JR Reagan, principal, Federal Solutions Group, Deloitte Consulting LLC: “Lately, we're seeing threats from global players. The type of distributed threats where cyber intruders can unwittingly harness and marshal thousands, if not millions, of computers to attack an organization's systems. There's just a lot of unsuspecting victims out there that suddenly become part of somebody else's scheme to attack DoD computers or other government agency systems. Some of the other threats are the insider threats, which we wrestle with a lot. How do you make change the culture at an organization that makes their employees feel they are part of the solution, and not again, an unwitting part of the problem. And lastly, I think is the threat that a lot of these infected computers pose to the network at large, and the inability of network providers to legally quarantine these threats from infecting more of the network. There isn't a mechanism in place that says, “˜you've got an infected computer, you need to stay off until we can fix you.' So it's open gates, open arms, open doors, it just continues to spread the threat.”
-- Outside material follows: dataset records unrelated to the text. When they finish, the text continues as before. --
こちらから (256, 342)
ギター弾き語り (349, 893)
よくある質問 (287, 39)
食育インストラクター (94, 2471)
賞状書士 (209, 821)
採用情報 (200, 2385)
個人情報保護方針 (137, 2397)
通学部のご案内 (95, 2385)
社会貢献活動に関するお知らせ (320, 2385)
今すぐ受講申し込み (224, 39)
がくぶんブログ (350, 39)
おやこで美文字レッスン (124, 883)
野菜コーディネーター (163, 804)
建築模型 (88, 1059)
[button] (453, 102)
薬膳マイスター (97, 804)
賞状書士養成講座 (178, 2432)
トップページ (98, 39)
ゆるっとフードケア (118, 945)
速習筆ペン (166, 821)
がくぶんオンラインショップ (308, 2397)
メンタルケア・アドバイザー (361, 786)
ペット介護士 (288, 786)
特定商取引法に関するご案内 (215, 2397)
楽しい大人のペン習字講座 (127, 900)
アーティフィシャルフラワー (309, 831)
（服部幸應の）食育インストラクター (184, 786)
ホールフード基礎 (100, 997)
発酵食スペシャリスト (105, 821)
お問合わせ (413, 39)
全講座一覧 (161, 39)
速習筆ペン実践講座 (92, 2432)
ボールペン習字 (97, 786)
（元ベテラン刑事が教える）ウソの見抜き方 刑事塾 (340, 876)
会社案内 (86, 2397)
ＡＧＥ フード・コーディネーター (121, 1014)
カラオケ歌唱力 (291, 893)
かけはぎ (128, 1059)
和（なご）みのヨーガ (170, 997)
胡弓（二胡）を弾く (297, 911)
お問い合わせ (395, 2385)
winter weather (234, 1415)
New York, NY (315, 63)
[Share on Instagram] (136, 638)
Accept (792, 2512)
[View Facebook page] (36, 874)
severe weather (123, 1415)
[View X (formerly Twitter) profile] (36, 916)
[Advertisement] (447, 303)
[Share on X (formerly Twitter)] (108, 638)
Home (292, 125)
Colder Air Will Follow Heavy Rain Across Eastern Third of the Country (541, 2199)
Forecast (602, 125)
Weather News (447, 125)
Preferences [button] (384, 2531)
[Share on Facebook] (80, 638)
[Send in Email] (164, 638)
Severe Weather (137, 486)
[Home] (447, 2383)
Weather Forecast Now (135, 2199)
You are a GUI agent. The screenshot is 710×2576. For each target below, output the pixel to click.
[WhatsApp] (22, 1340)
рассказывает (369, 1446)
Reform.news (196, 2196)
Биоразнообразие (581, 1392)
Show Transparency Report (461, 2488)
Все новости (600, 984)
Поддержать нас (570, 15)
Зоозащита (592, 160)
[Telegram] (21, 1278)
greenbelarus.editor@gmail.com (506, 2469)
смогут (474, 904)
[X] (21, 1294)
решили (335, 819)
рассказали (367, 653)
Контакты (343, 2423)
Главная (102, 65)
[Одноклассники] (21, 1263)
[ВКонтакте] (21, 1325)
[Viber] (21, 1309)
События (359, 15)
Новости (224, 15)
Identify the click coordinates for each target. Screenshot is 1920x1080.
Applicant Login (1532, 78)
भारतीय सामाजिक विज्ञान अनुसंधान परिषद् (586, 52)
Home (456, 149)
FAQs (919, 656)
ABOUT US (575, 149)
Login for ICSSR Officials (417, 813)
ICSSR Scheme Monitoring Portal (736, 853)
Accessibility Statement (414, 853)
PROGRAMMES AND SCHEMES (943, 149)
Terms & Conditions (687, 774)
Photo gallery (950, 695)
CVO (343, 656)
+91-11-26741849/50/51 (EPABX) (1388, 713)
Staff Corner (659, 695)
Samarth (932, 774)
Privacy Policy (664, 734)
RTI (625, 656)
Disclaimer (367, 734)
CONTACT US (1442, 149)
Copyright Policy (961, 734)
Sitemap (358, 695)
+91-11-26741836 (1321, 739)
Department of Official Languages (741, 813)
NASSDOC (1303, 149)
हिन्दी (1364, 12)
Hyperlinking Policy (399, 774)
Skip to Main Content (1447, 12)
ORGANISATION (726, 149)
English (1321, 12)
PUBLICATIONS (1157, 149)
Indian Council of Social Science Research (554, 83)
John Watters, chairman/CEO, iSIGHT: “Not unlike our customers, criminal interests are attracted to low-risk/high-reward opportunities. Organized criminal groups now make more money in cyber crime than from the narcotics trade. That is a clear reflection of an adversarial shift from the kinetic to the non-kinetic world, where anybody can steal money namelessly, facelessly, with minimum risk and a high degree of operating leverage in a way that is both efficient and productive. In addition, a criminal group only needs a limited number of people and financial resources to be successful. The gravitational pull into electronic crime has created a meaningful shift in the risk dimension.”
Maj. Gen. Steven Smith, director, Army Cyberspace Task Force: “The threat that worries us the most is the threat we don't know about. I don't know what I don't know. This will always be a leader's biggest concern. All of the other threats that are current with zero-day exploits, insider threats, etc., are no different for the Army than they are for a bank or technology company. For those of us in this business, particularly in active defense, you are probably most concerned about the threat you don't know about.”
Vincent Mihalik, vice president, Cybersecurity Solutions, Wyle Information Systems: “A complete understanding of the makeup of the threats facing the United States in cyberspace is difficult to characterize in a short response. Some suggest the cyber threat is overhyped, and others suggest that we are actively engaged in a cyber war. It is often stated that if end-users and systems administrators would follow generally accepted best practices for computing, our cybersecurity risk could be reduced by as much as 80 percent. At Wyle, our philosophy is based on solutions that encompass active defense today and investment in research and development to prepare for next-generation threats. … Our relationships with DARPA, NSA and USCYBERCOM provide us insight in to leading-edge security technologies and processes, and form a basis for collaboration and information sharing in facing this evolving threat.”